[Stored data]
----------------------------------------
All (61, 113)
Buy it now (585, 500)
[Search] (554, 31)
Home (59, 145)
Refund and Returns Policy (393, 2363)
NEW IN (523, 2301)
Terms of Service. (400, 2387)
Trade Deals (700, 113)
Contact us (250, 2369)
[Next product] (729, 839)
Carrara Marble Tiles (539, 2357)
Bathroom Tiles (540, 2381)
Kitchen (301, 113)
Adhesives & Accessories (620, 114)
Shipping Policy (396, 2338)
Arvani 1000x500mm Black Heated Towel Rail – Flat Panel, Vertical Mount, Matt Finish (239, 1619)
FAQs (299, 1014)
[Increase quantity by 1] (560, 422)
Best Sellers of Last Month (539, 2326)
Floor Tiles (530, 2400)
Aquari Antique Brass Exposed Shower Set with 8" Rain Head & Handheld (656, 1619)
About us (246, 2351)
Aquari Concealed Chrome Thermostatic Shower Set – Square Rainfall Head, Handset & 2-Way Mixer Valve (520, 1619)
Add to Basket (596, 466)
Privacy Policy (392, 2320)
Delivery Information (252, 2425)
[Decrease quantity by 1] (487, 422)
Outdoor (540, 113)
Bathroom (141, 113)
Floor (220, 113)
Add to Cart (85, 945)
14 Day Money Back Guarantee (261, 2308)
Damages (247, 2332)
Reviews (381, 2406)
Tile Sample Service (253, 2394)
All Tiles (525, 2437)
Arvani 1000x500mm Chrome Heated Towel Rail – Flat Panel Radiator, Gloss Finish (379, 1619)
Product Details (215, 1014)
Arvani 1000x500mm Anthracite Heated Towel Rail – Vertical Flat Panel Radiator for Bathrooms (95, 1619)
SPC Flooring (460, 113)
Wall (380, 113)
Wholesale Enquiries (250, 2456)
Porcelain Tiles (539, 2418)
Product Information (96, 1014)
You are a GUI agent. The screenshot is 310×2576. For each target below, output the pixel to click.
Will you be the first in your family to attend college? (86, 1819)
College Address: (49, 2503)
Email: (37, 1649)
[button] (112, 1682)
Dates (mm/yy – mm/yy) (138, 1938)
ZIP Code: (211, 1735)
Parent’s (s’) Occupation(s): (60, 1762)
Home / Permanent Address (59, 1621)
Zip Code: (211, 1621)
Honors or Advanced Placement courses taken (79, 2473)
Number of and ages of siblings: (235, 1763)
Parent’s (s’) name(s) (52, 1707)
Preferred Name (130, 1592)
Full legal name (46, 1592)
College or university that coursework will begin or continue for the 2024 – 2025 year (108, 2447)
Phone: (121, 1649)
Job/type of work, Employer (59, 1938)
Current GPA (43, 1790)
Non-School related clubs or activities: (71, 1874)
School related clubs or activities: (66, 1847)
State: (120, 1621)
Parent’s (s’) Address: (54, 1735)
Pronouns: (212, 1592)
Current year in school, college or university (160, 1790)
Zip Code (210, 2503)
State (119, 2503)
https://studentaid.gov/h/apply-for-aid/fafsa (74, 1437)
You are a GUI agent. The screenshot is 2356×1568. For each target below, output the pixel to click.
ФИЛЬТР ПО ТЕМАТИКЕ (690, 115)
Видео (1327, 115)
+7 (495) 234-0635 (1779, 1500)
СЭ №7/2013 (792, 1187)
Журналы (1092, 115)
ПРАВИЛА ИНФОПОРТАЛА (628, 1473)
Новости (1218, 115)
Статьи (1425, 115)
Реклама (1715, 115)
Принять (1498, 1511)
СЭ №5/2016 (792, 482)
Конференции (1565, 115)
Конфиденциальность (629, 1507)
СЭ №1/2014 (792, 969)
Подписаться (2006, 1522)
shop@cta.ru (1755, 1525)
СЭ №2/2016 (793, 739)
----------------------------------------
* ACTIVITY:
Above are the records. Copy every line in them holding "each".

* SOLVED EXERCISE:
You are a GUI agent. The screenshot is 310×2576. For each target below, output the pixel to click.
You are a GUI agent. The screenshot is 2356×1568. For each target below, output the pixel to click.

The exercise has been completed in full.